▶ _Data provided_
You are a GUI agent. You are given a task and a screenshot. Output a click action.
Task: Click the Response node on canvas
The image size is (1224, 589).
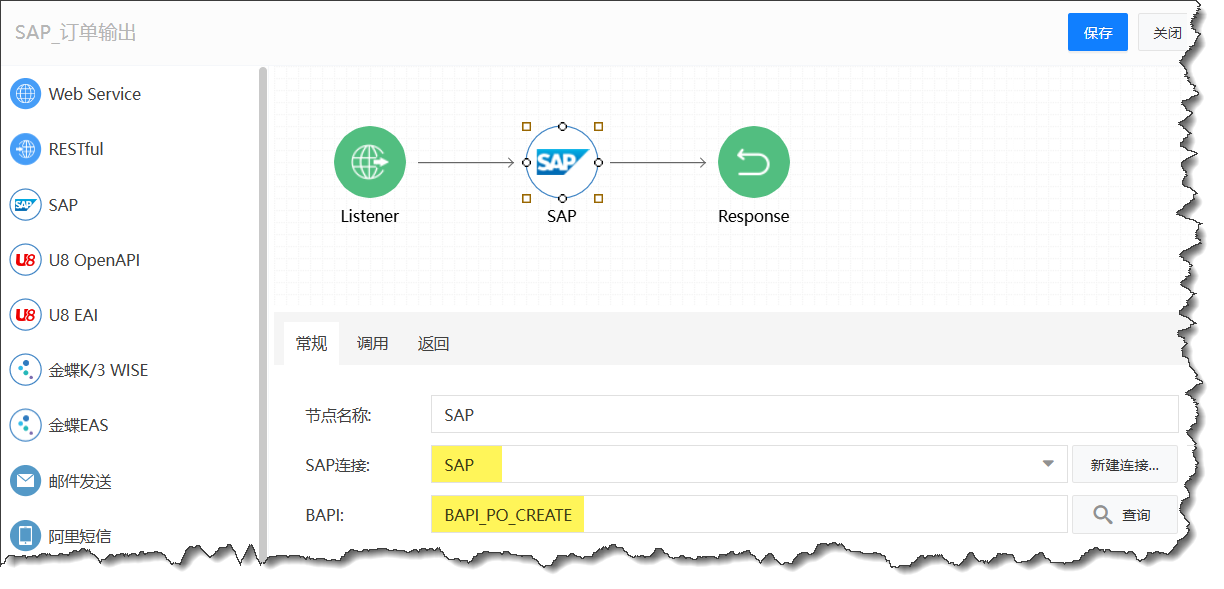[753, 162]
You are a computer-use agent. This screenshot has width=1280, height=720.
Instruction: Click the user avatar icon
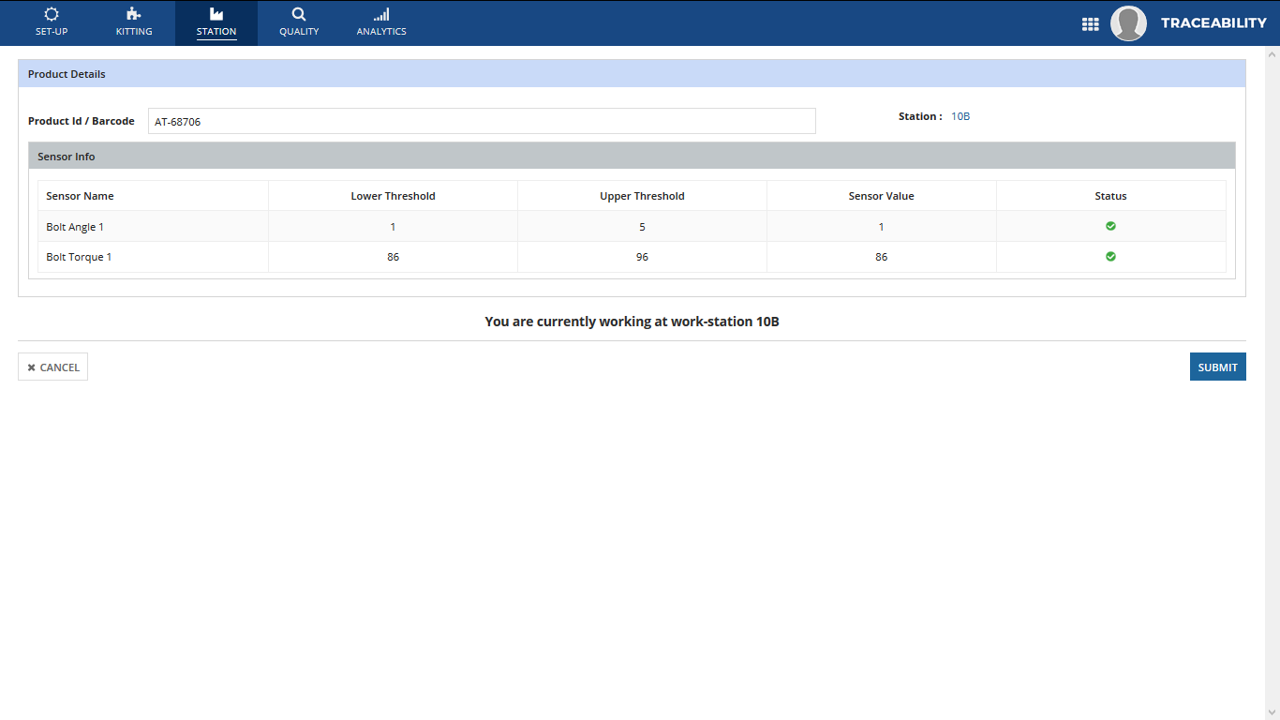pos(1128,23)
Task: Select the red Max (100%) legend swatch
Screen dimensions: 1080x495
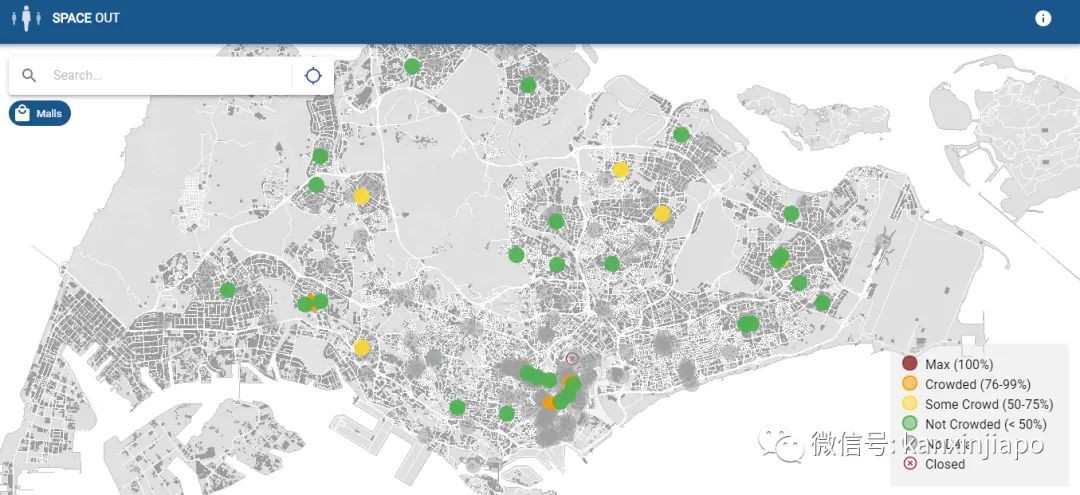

▶ _What the exercise asks_
Put the lines of the data from the line containing "You are a computer-use" through the end, inclusive, into a Markdown table with the columns Row and Line, numbering each row and skipping blank lines. Leave the pictures out of the table.

▶ _Output for this exercise_
| Row | Line |
|---|---|
| 1 | You are a computer-use agent. This screenshot has width=1280, height=720. |
| 2 | Instruction: Click the user avatar icon |
| 3 | pos(1128,23) |
| 4 | Task: Select the red Max (100%) legend swatch |
| 5 | Screen dimensions: 1080x495 |